I thought I had it all worked out. Put out a proper, well-coded TPDF dither, the highpassed variation on it I’ve called PaulDither, and move on to the fancy boutique stuff.
But there was this one experiment I had in mind. If you could do the highpass by delaying and then subtracting the random noise (and it gained you a bit of efficiency in the bargain), why not delay it more? It’d create comb filtering, a cancellation node. Why not keep delaying until the cancellation node dropped right down to around 1.5K?
Surely this would give me a nice cancellation notch right where the ear is most sensitive, and heightened clarity. What could go wrong?
Nope! I made a prototype, called it ‘NodeDither’, began experimenting, and immediately found that I’d madeā¦ a flanger! The long delay settings were useless. It made obvious overtones just out of the dither noise, a blatant tone color cast that wouldn’t produce the desired effect. It didn’t even produce an obvious notch in the response where I wanted it. The only thing it did do, was continue to function as a working TPDF dither no matter what the setting was (more on this later).
But, something else turned up in the experiments, and that’s what brought you TapeDither.
If you use one sample of delay and inverting the noise, you get PaulDither: simple one-pole highpass. If you use two samples of delay, you get another sort of texture: kind of silky, but still digitally bright and intrusive. Using lots of delay, such as ten samples, starts to sound like the flanger, undesirable.
But, there’s something interesting about powers-of-two delay times.
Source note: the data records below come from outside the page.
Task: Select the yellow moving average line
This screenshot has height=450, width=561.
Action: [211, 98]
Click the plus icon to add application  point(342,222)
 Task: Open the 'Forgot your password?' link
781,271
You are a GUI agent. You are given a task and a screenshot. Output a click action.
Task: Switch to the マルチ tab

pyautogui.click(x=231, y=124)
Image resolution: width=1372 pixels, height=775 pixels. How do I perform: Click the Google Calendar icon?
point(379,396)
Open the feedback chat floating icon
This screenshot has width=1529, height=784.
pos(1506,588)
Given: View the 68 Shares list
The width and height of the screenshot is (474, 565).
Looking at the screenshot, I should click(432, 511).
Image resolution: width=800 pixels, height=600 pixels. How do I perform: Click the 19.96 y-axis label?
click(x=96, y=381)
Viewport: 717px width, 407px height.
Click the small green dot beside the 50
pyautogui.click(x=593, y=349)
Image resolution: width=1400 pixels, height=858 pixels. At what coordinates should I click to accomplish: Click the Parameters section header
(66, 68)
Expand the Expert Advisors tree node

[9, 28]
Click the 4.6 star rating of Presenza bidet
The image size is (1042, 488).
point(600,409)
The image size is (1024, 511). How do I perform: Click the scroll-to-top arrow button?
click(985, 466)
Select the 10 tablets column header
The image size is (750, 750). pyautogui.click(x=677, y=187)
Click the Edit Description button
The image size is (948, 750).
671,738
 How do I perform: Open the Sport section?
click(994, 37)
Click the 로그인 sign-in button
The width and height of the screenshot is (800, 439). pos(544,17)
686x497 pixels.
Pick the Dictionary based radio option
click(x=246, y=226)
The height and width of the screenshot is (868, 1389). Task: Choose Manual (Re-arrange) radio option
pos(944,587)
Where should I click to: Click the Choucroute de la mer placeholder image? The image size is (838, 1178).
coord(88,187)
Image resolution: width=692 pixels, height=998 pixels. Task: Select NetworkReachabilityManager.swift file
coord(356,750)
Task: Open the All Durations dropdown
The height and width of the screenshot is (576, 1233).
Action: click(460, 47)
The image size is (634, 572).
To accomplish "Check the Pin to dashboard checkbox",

One, two, four, eight and so on, these delay times are slightly less ‘colored’ in tone than the others. I think it has to do with interactions with the sample rate: they seem to line up more neatly, making it slightly more easy not to hear the pitch of the ‘flangey’ quality.
And four samples of delay (and then inverting the noise) produces something rather special: a noise profile that closely resembles what you hear off reel-to-reel tape.
I can’t specify particular brands because (a) I hate when people do that to brand names not their own and (b) it’s a technical discovery, not some complicated way of forcing digital audio to mimic a particular brand. It’s no specific tape stock or tape machine. But what it is, is a voicing for TPDF dither that rolls off in an obvious way, around where tape noise rolls off. There’s another little bump past that, which many people won’t be able to hear, and then it begins to roll off again as it reaches the Nyquist frequency beyond where digital audio can’t go. Compare that to any normal flat, TPDF, or highpassed dither. Those keep putting out noise energy right up to the frequency limit.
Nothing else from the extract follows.